Signé par Madame Maryam Mehrabi, vice-présidente et par Madame Christine Kermorvant, greffière à laquelle la minute de la décision a été remise par la magistrate signataire.
Vu les articles 455 et 768 du code de procédure civile,
Vu l'assignation délivrée le 25 avril 2018 par [Z] [G] au procureur de la République,
Vu l'ordonnance du juge de la mise en état rendue le 8 juillet 2020 ayant constaté le décès du demandeur survenu le 17 mai 2019 à [Localité 9] et rejeté la demande de reprise de l'action par les ayants-droit de [Z] [G],
Vu l'arrêt de la cour d'appel de Paris en date du 26 octobre 2021 ayant infirmé l'ordonnance du 8 juillet 2020 du juge de la mise en état et constaté la reprise par les consorts [G] de l'instance engagée par [Z] [G] par acte du 25 avril 2018 et renvoyé le dossier au juge de la mise en état du tribunal judiciaire de Paris,
Vu les conclusions de remise au rôle des consorts [G] en date notifiées par la voie électronique le 16 février 2023,
Vu les dernières conclusions des consorts [G] notifiées par la voie électronique le 26 juillet 2023 et le bordereau de communication de pièces notifié par la voie électronique le 6 décembre 2023,
Vu les dernières conclusions du ministère public notifiées par la voie électronique le 5 décembre 2023,
Décision du 14 mars 2024
Chambre du contentieux
de la nationalité Section A
RG n° 23/06225
Vu l’ordonnance de clôture rendue le 7 décembre 2023 ayant fixé l'affaire à l'audience de plaidoiries du 25 janvier 2024,
MOTIFS
Sur la procédure
Aux termes de l’article 1043 du code de procédure civile, applicable à la date de l'assignation, dans toutes les instances où s'élève à titre principal ou incident une contestation sur la nationalité, une copie de l'assignation est déposée au ministère de la justice qui en délivre récépissé.
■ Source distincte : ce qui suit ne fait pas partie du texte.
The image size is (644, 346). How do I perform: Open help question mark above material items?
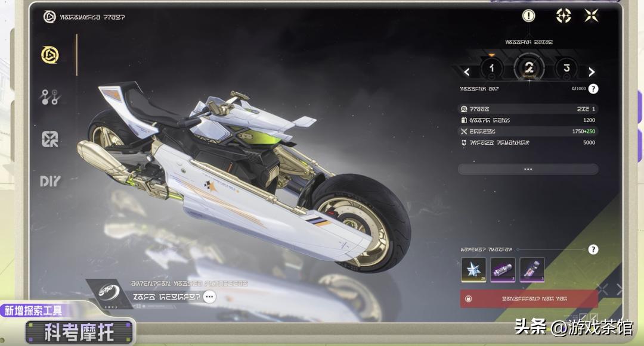pos(593,250)
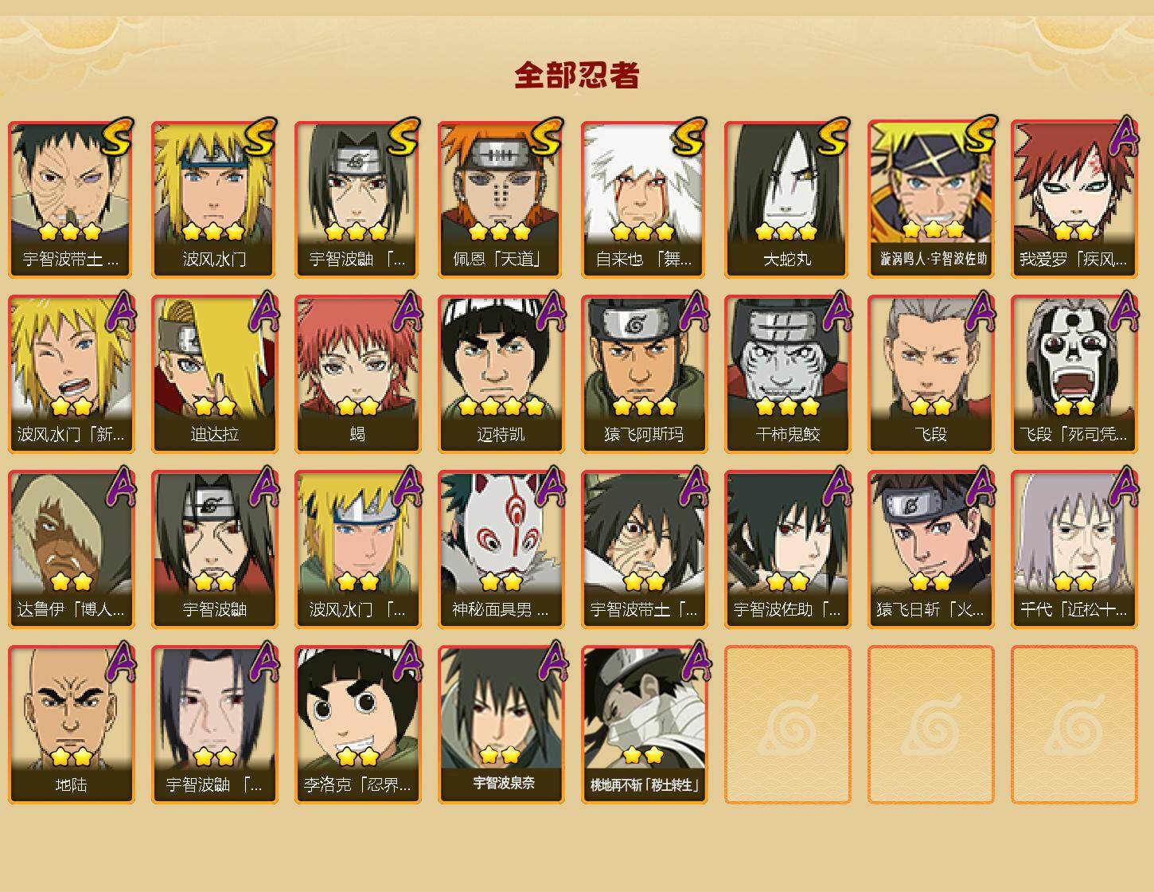Open the 我爱罗「疾风...」 card

(x=1074, y=199)
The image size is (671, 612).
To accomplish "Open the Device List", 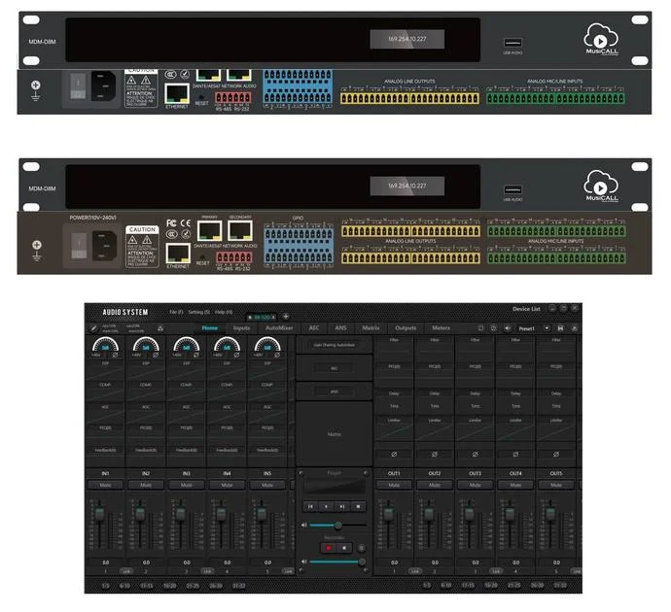I will pos(526,309).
En l’espèce, aucun récépissé délivré n'est produit aux débats. Toutefois, les demandeurs justifient de l'envoi de l'assignation au ministère de la justice par courrier recommandé dont l'avis de réception a été visé par ledit ministère le 4 juin 2018.
La condition de l’article 1043 du code de procédure civile est ainsi respectée. Il y a donc lieu de dire que la procédure est régulière au regard de ces dispositions.
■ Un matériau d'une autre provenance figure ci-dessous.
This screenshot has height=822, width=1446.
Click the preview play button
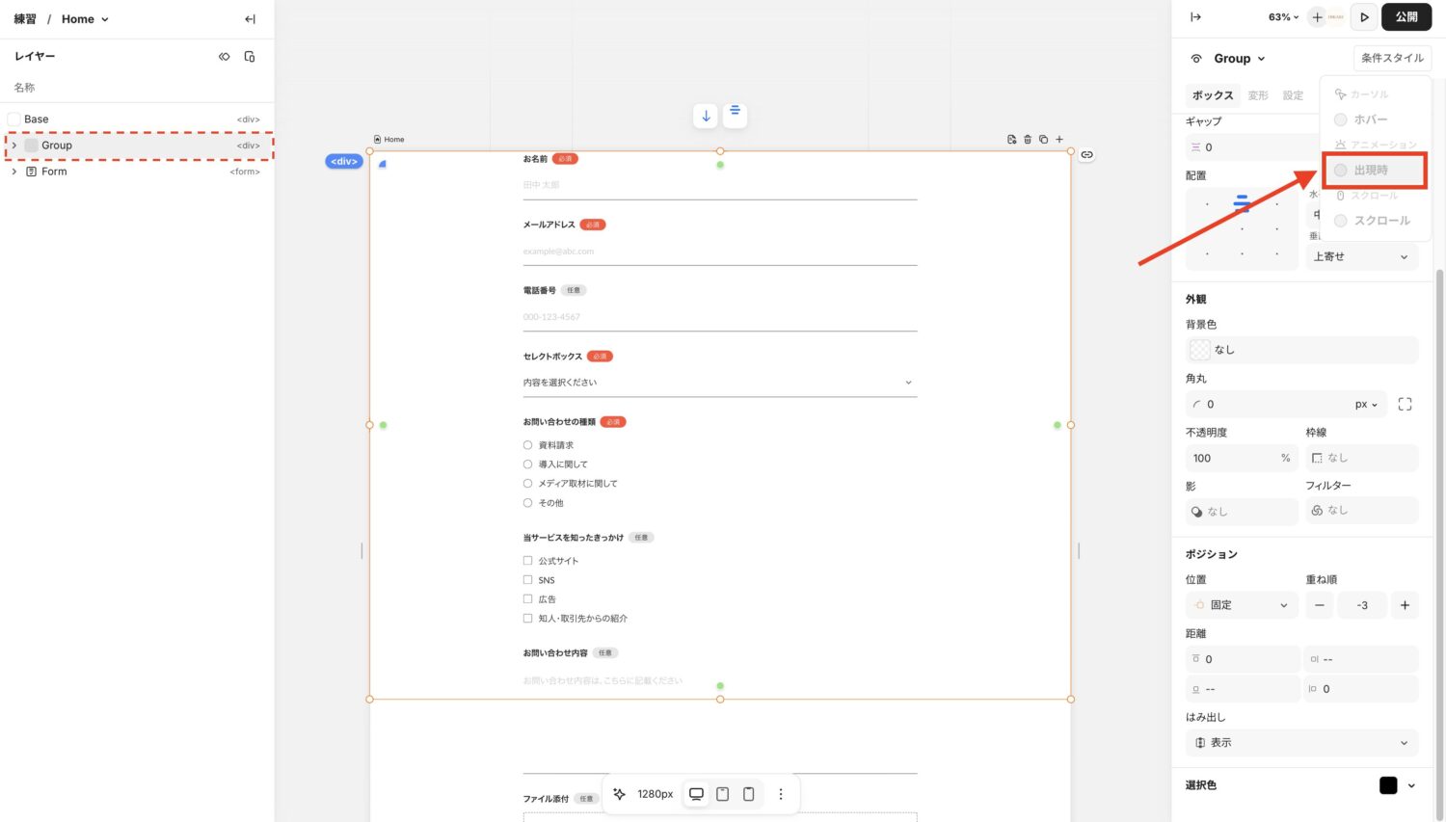pyautogui.click(x=1364, y=17)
Sur l'action déclaratoire de nationalité française
Les demandeurs revendiquent la nationalité française pour [Z] [G], dit né le 28 juin 1933 à [Localité 8] (Tunisie). Ils exposent que le père de celui-ci, [M] [G], né le 30 avril 1893 à [Localité 8] (Tunisie), est issu de [F] [G], né en 1844 à [Localité 7], de l'union de [P] [M] [G] et [A] [D] ; que [F] [G] est donc français comme originaire d'Algérie ; qu'il s'est marié avec [L] [U] en 1867 ; qu'en application de l'article 37 du code de la nationalité française, celle-ci a acquis la nationalité française au moment du mariage ; que [M] [G] s'est marié avec [S] [B] en 1916 de sorte que celle-ci a aussi acquis la nationalité française au moment du mariage ; que lors de l'accession à l'indépendance de l'Algérie, [S] [B], d'origine non algérienne, n'a pas été saisie par la nationalite algérienne et a donc conservé de plein droit la nationalité française de sorte que de facto, son fils [Z] [G] l'a également conservée ; qu'[M] [G] n'était pas non plus saisi par la nationalite algérienne puisque sa mère [L] [U] avait également acquis la nationalité française conformément à l'article 37 du code civil ; que [Z] [G] a ainsi conservé de plein droit la nationalité française en application de l'article 32-3 du code civil lors de l'indépendance de l'Algérie.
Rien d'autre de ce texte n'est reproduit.